While RoboCop-type solutions to law enforcement are not yet on the horizon, the Internet of Things (IoT) has a promising future in the ongoing fight against crime. Police departments across the globe are adopting new technology, including the NYPD’s testing of Google Glass and the LAPD’s trial of on-body cameras.
Law enforcement agencies are seeking ways to use technology not only to increase officer safety, but to reduce incident response times and directly interact with the public (e.g., through social media). In January 2014, the International Association of Chiefs of Police released a technology policy framework that supports responsible technology deployment and use, recognizing that some citizens will have privacy concerns.
“Privacy is kind of an illusion right now, as our constant connection to the Internet demonstrates, and the security around this technology will determine its future, with reasonable assurances that the sensors will only be used for their target purpose,” says Charles Tendell, CEO of Denver-based Azorian Cyber Security, a provider of threat intelligence and ethical hacking solutions.
Practical law enforcement use
Austin, Texas Police Department spokesperson Anna Sabana says wireless technology has a big part to play in future law enforcement. Its department already employs a wide variety of connected solutions that enhance officer safety. In-car systems include GPS used both for tracking and getting directions, on-board computers and cameras, as well as systems that can run mobile fingerprint checks, driver’s license scans, and record checks. In addition, real-time crime center monitoring at stations improves both crime detection and citizen response times.
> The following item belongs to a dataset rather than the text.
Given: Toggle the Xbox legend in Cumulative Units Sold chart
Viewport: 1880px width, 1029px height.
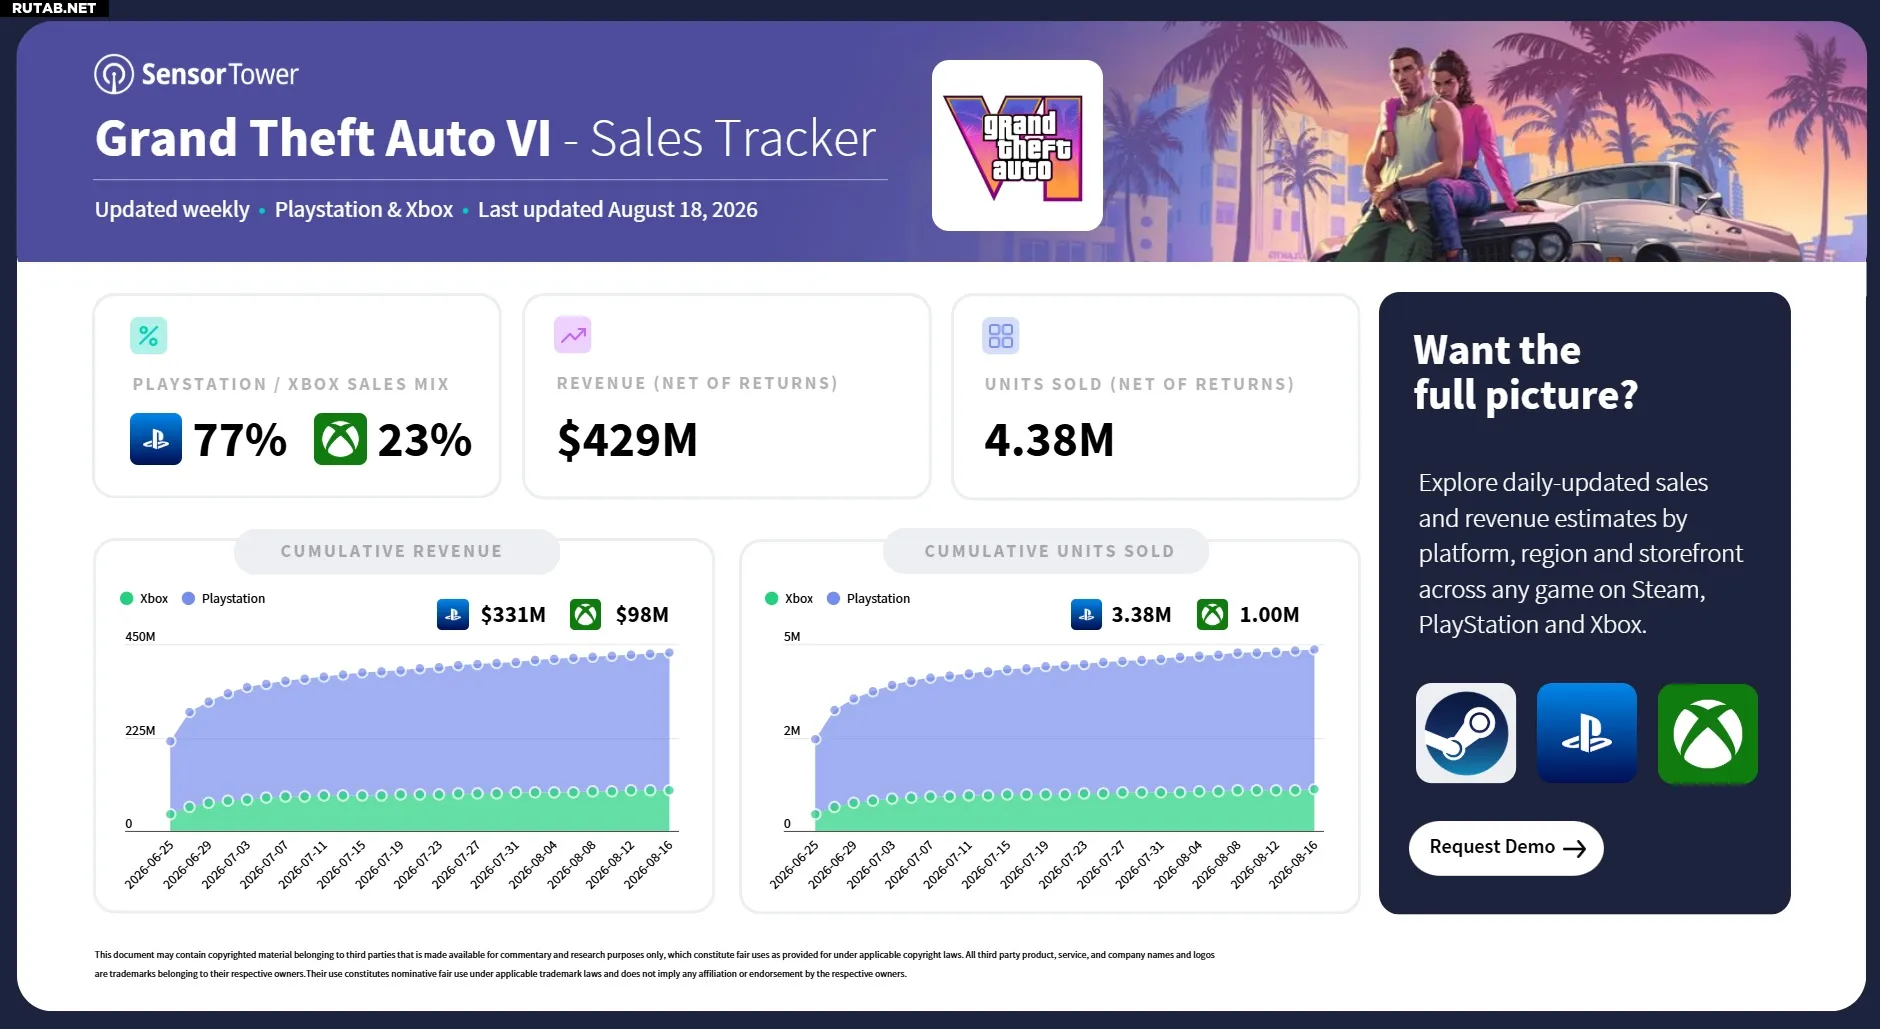Looking at the screenshot, I should tap(789, 598).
Solutions currently being tested or considered for use at the Austin department include on-body cameras (offering real-time recording at crime scenes, with data streaming to connected devices, whether smartphones or in-car systems), license plate recognition, and a smartphone database for criminal record checks.
Azorian’s Tendell has tested some of the software for Google Glass planned for use in law enforcement and finds the technology impressive. Facial recognition tools linked to criminal databases could potentially help eliminate mistaken identity issues. Technology like this can easily identify suspects, such as registered sex offenders, Tendell says.
According to Sabana, the biggest challenges are keeping pace with technology and staying within budgets. Tech solutions can become outdated quickly, adding to costs and creating maintenance challenges.
“One key advantage of connected devices is allowing citizens to more easily participate in the law enforcement process,” says Todd Greene, founder and CEO of PubNub, a San Francisco-based provider of a global real-time network that enables companies to build, deploy, and scale connected device infrastructures and real-time applications.
“The advent of real-time networks, enabling devices to communicate instantly with each other, has made possible exciting new products (such as Guardly, a PubNub client,) that lets citizens report dangerous situations on their mobile phones in real-time and allow law enforcement to see problem ‘hot-spots’ across a crowd of people,” adds Greene.
With these networks, departments can now improve on current 911 systems.
“We can now consolidate emergency communications centers into a single cost-effective regional center that utilizes a number of applications and technologies that have originated from the growth of the Internet,” says William Metro, chairman and CEO at IXP Corporation, a national public safety and emergency response provider.
IXP has developed a managed dispatch service for 911 centers that allows integration on all platforms, whether smartphone, tablet, or PC.
“The new standard for 911, called Next Generation 911, or NG9-1-1, has been developed specifically to support the integration with the Internet, social media, and with (portable devices) and their photo, video, and messaging apps,” Metro says.
NG9-1-1 is aimed at updating the emergency services infrastructure in the United States and Canada and is currently being phased in at local, county and state levels, adds Metro.
New technology concerns
Some citizens also fear misuse of information by authorities.
“There is often an Orwellian implication about law enforcement and connected devices, specifically related to tracking suspects and finding easier ways to snoop, bug, and otherwise invade the privacy of citizens,” says Greene. “Any advances in law enforcement technology must protect people’s privacy while also allowing citizens to participate in the law enforcement process.”
While social media may be a useful tool, it can also create obstacles for law enforcement. For an example of what can go wrong, look to a recent NYPD Twitter campaign where the department asked for citizens to post photos of themselves with local police officers. Instead of the positive neighborhood policing photos they expected (although many were posted), media attention focused on the negative aspects. Some Twitter users publicly posted comments and photos relating to alleged police misconduct instead, backfiring on the department.
This begs the question of appropriate use of technology for law enforcement when interacting with the public. Is it possible for law enforcement and citizens to work together effectively on social channels, considering the potential drawbacks? Perhaps NYPD Commissioner Bill Bratton is correct in welcoming feedback, both good and bad, because sometimes police work isn’t pretty.